▶ _PROBLEM DETAILS_: Would you repeat all of the records underneath, exactly as written?

▶ _GIVEN DATA_:

--------

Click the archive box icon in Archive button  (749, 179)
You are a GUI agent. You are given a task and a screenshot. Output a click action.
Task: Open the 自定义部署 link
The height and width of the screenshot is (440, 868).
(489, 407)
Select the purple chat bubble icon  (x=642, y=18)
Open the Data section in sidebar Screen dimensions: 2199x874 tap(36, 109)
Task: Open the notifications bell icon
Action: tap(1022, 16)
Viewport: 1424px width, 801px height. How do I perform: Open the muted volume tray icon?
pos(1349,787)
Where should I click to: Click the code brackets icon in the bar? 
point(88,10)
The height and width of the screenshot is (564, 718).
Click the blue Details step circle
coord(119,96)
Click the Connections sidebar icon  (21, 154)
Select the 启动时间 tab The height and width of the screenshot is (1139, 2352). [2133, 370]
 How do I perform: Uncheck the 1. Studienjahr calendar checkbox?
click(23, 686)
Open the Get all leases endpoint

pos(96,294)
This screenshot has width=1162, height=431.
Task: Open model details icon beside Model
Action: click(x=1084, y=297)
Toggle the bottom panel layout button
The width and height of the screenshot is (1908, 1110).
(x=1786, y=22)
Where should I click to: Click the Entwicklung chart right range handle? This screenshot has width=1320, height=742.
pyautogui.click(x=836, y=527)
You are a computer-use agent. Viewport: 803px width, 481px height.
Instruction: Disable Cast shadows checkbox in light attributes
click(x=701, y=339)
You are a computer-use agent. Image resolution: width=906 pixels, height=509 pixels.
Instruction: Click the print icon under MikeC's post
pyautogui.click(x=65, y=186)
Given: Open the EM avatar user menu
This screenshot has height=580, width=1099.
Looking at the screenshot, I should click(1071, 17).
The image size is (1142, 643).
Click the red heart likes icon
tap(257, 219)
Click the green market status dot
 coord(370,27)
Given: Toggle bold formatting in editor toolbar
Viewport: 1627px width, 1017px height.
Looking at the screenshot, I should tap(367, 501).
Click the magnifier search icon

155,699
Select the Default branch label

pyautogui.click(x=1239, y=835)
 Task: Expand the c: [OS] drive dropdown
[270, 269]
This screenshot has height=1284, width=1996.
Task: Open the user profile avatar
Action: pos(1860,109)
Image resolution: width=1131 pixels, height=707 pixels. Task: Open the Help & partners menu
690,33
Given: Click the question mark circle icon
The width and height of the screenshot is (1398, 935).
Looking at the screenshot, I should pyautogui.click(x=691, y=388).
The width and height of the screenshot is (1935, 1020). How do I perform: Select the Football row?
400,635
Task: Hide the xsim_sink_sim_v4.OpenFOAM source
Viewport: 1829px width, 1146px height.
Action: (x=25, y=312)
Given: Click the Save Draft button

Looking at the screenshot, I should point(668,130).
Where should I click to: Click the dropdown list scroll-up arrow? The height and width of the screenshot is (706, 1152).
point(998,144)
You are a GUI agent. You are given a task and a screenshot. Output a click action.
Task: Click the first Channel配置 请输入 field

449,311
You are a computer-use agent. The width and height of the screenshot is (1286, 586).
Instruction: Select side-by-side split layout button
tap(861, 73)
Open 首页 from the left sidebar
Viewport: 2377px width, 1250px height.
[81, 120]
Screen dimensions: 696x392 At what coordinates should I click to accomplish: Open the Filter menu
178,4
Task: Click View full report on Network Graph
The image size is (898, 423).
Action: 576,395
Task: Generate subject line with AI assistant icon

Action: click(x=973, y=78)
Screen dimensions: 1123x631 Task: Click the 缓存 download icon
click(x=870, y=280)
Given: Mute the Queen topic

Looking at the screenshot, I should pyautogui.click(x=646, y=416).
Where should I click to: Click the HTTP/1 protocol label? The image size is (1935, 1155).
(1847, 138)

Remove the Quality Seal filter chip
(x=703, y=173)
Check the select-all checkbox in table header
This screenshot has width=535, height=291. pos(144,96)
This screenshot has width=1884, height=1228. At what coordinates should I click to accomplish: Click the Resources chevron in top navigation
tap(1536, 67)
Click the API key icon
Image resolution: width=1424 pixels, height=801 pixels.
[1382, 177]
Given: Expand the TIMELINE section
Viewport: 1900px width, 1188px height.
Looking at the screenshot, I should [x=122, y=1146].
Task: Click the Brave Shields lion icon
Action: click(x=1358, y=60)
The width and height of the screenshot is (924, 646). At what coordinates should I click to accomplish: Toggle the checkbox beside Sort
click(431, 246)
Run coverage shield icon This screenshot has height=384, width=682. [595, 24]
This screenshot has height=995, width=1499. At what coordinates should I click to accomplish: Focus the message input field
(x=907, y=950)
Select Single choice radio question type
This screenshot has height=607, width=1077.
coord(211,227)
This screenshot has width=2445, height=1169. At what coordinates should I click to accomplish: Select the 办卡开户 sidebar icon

--------

▶ _ANSWER SPACE_:
Click the archive box icon in Archive button  (749, 179)
You are a GUI agent. You are given a task and a screenshot. Output a click action.
Task: Open the 自定义部署 link
The height and width of the screenshot is (440, 868).
(489, 407)
Select the purple chat bubble icon  (x=642, y=18)
Open the Data section in sidebar Screen dimensions: 2199x874 tap(36, 109)
Task: Open the notifications bell icon
Action: tap(1022, 16)
Viewport: 1424px width, 801px height. How do I perform: Open the muted volume tray icon?
pos(1349,787)
Where should I click to: Click the code brackets icon in the bar? 
point(88,10)
The height and width of the screenshot is (564, 718).
Click the blue Details step circle
coord(119,96)
Click the Connections sidebar icon  (21, 154)
Select the 启动时间 tab The height and width of the screenshot is (1139, 2352). [2133, 370]
 How do I perform: Uncheck the 1. Studienjahr calendar checkbox?
click(23, 686)
Open the Get all leases endpoint

pos(96,294)
This screenshot has width=1162, height=431.
Task: Open model details icon beside Model
Action: click(x=1084, y=297)
Toggle the bottom panel layout button
The width and height of the screenshot is (1908, 1110).
(x=1786, y=22)
Where should I click to: Click the Entwicklung chart right range handle? This screenshot has width=1320, height=742.
pyautogui.click(x=836, y=527)
You are a computer-use agent. Viewport: 803px width, 481px height.
Instruction: Disable Cast shadows checkbox in light attributes
click(x=701, y=339)
You are a computer-use agent. Image resolution: width=906 pixels, height=509 pixels.
Instruction: Click the print icon under MikeC's post
pyautogui.click(x=65, y=186)
Given: Open the EM avatar user menu
This screenshot has height=580, width=1099.
Looking at the screenshot, I should click(1071, 17).
The image size is (1142, 643).
Click the red heart likes icon
tap(257, 219)
Click the green market status dot
 coord(370,27)
Given: Toggle bold formatting in editor toolbar
Viewport: 1627px width, 1017px height.
Looking at the screenshot, I should tap(367, 501).
Click the magnifier search icon

155,699
Select the Default branch label

pyautogui.click(x=1239, y=835)
 Task: Expand the c: [OS] drive dropdown
[270, 269]
This screenshot has height=1284, width=1996.
Task: Open the user profile avatar
Action: pos(1860,109)
Image resolution: width=1131 pixels, height=707 pixels. Task: Open the Help & partners menu
690,33
Given: Click the question mark circle icon
The width and height of the screenshot is (1398, 935).
Looking at the screenshot, I should pyautogui.click(x=691, y=388).
The width and height of the screenshot is (1935, 1020). How do I perform: Select the Football row?
400,635
Task: Hide the xsim_sink_sim_v4.OpenFOAM source
Viewport: 1829px width, 1146px height.
Action: (x=25, y=312)
Given: Click the Save Draft button

Looking at the screenshot, I should point(668,130).
Where should I click to: Click the dropdown list scroll-up arrow? The height and width of the screenshot is (706, 1152).
point(998,144)
You are a GUI agent. You are given a task and a screenshot. Output a click action.
Task: Click the first Channel配置 请输入 field

449,311
You are a computer-use agent. The width and height of the screenshot is (1286, 586).
Instruction: Select side-by-side split layout button
tap(861, 73)
Open 首页 from the left sidebar
Viewport: 2377px width, 1250px height.
[81, 120]
Screen dimensions: 696x392 At what coordinates should I click to accomplish: Open the Filter menu
178,4
Task: Click View full report on Network Graph
The image size is (898, 423).
Action: 576,395
Task: Generate subject line with AI assistant icon

Action: click(x=973, y=78)
Screen dimensions: 1123x631 Task: Click the 缓存 download icon
click(x=870, y=280)
Given: Mute the Queen topic

Looking at the screenshot, I should pyautogui.click(x=646, y=416).
Where should I click to: Click the HTTP/1 protocol label? The image size is (1935, 1155).
(1847, 138)

Remove the Quality Seal filter chip
(x=703, y=173)
Check the select-all checkbox in table header
This screenshot has width=535, height=291. pos(144,96)
This screenshot has width=1884, height=1228. At what coordinates should I click to accomplish: Click the Resources chevron in top navigation
tap(1536, 67)
Click the API key icon
Image resolution: width=1424 pixels, height=801 pixels.
[1382, 177]
Given: Expand the TIMELINE section
Viewport: 1900px width, 1188px height.
Looking at the screenshot, I should [x=122, y=1146].
Task: Click the Brave Shields lion icon
Action: click(x=1358, y=60)
The width and height of the screenshot is (924, 646). At what coordinates should I click to accomplish: Toggle the checkbox beside Sort
click(431, 246)
Run coverage shield icon This screenshot has height=384, width=682. [595, 24]
This screenshot has height=995, width=1499. At what coordinates should I click to accomplish: Focus the message input field
(x=907, y=950)
Select Single choice radio question type
This screenshot has height=607, width=1077.
coord(211,227)
This screenshot has width=2445, height=1169. At what coordinates should I click to accomplish: Select the 办卡开户 sidebar icon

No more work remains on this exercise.